- TO-DO LIST -
(a) In the bug key restoration text, starting at "Every once in" and ending at "for new window)", replace "inexpensive" with "cheap" and give that part back.
(b) Show every row below that contains the word "height", copied in full.

1957 Vibroplex “Original” Semi-Automatic “Bug” Key restoration

Every once in a while I like to have fun restoring old equipment, and last weekend I finally got around to restoring an 1957 Vibroplex “Original” Bug.  I bought it because it was inexpensive, unrestored and complete…and it was made the year I was born.  And unlike me, it didn’t have modifications and missing parts.  Here is what it looked like last week before restoration:

Bug contact side  - Before

1957 “Original” Unrestored. (click for new window)

I realized very quickly the base needed re-chroming, but I didn’t want to pull it all apart and have it sitting as parts in a box for weeks while the base was being redone, I wanted to use it.  As an additional thought on that issue,  as busy as I can get, if a project sits in a box it often does just that…for a while.  Bottom  line: I bought a new base from Vibroplex.  I’ll have the original “Original” base re-chromed eventually…maybe.

Some notes about getting a replacement base from Vibroplex:  The quality is pretty good, but the base does not have the #8-32 tapped hole for the tuning switch assy. and I had to layout, drill and tap one.  Also, the holes for all of the electrical contact posts are smaller than are the original, so the original fiber insulating shoulder bushings will not fit.  You should buy the Vibroplex replacement bushings when you order the base.  In addition, the holes pre-drilled for the Vibroplex label are the wrong diameter and in the incorrect place, at least for this 1957 vintage label.  I don’t know when this was changed, but at least on my bug I had to drill two #50 holes (0.070″) in the old positions to mount the label.

I looked on line for Vibroplex restoration details and found W.R.Smith’s site, so I bought his book and polish.  The book is very informative and reflects many years of experience, especially with the older pre-WWII Bugs.  The polish does indeed work well, it’s formulation seems similar to another metal polish I have used with one big difference:  the base fluidizing agent is oil, not water.  As a result it stays liquid and doesn’t evaporate, so you can stay polishing longer.  This is a great advantage if it is needed.  One down side is the oily film it leaves, which as he states can be removed with baking powder or corn starch.  One way or the other it is not a big issue.

- SUPPLIED ENTRIES -

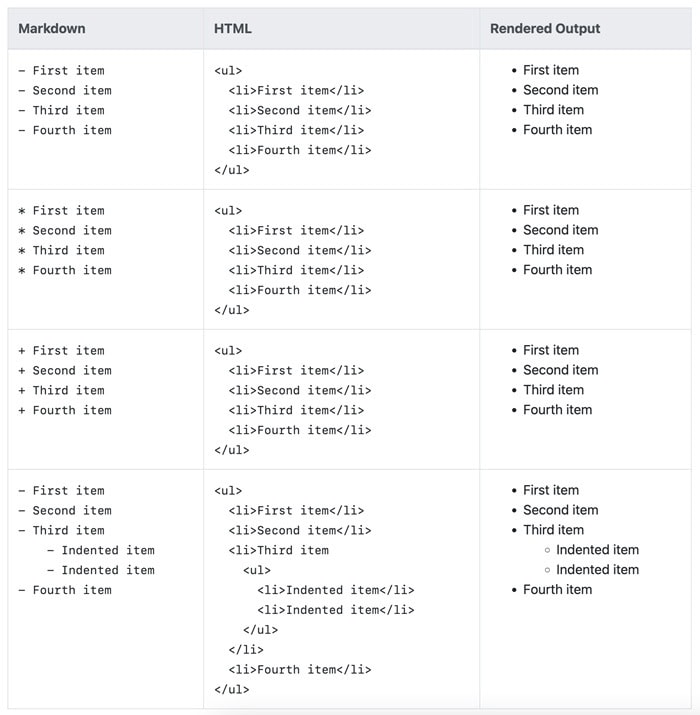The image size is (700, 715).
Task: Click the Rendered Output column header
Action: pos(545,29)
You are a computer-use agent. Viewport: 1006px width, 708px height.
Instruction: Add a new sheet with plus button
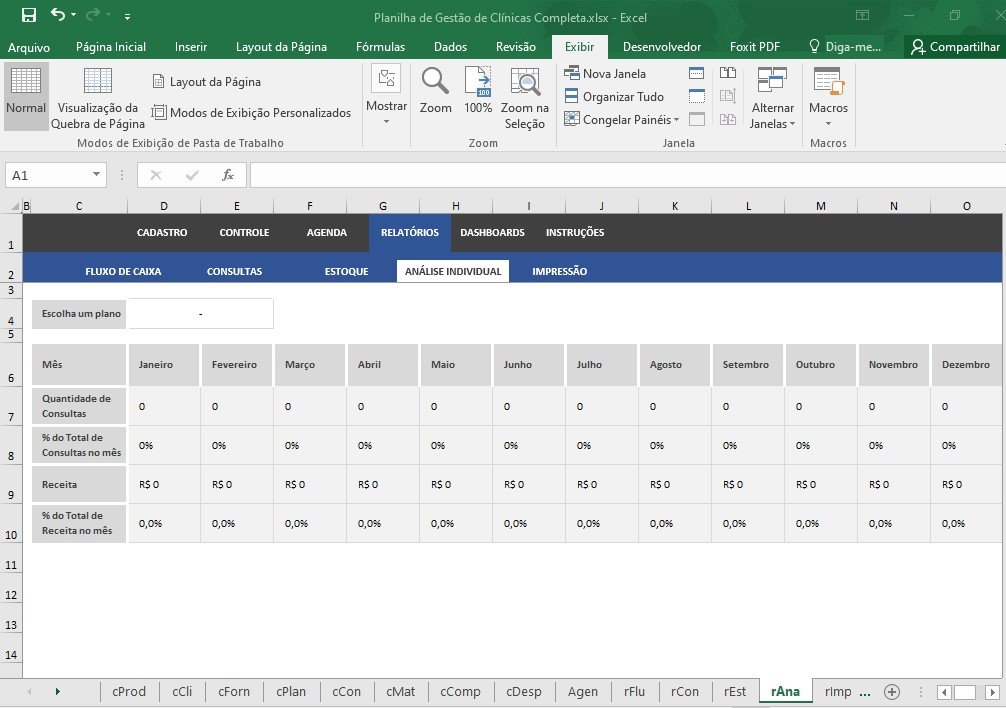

---

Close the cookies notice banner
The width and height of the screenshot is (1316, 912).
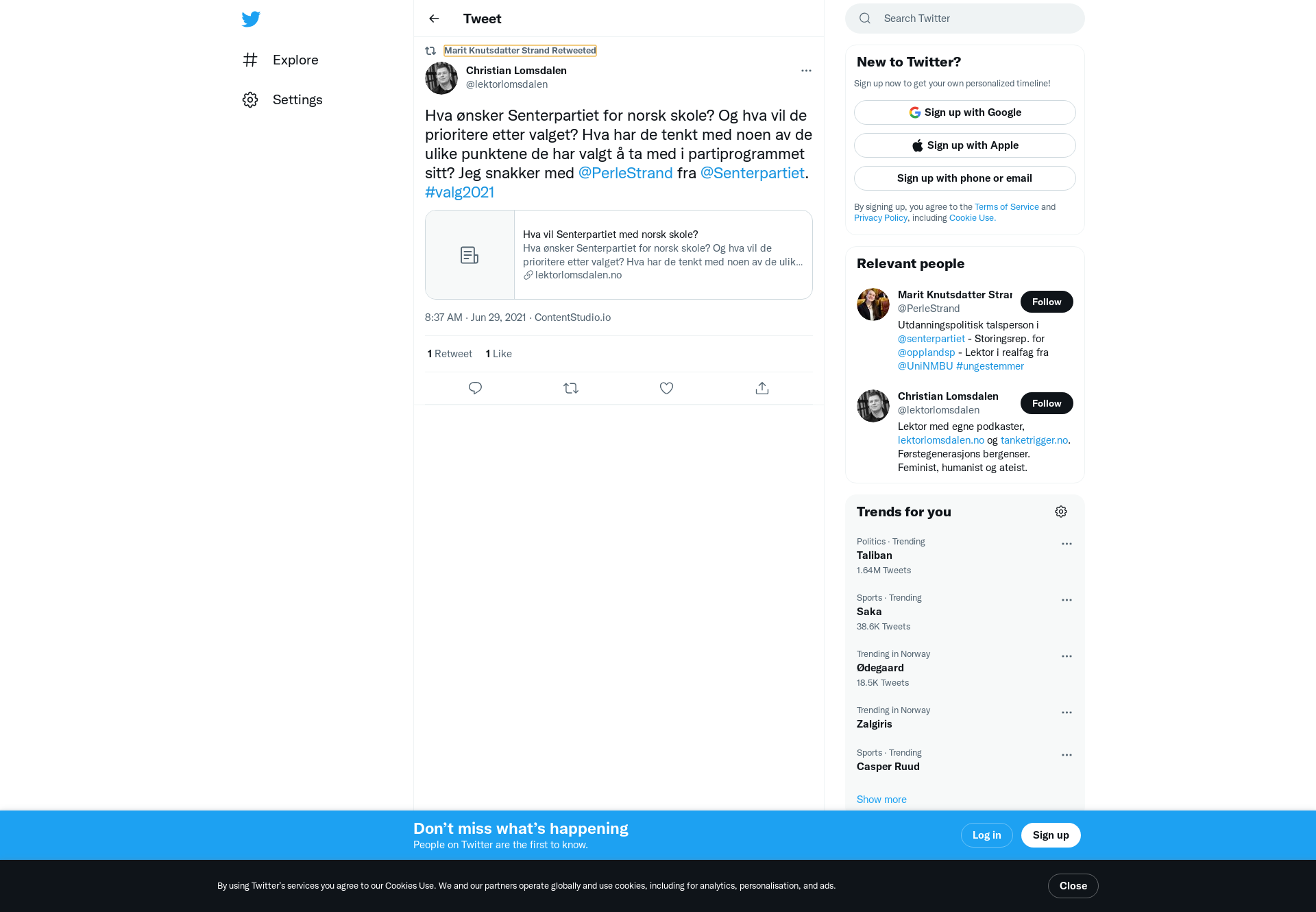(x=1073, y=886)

- ANSWERS PROVIDED -
(a)
Every once in a while I like to have fun restoring old equipment, and last weekend I finally got around to restoring an 1957 Vibroplex “Original” Bug.  I bought it because it was cheap, unrestored and complete…and it was made the year I was born.  And unlike me, it didn’t have modifications and missing parts.  Here is what it looked like last week before restoration:

Bug contact side  - Before

1957 “Original” Unrestored. (click for new window)

(b)
You are a computer-use agent. Viewport: 1006px width, 708px height.
The width and height of the screenshot is (1316, 912).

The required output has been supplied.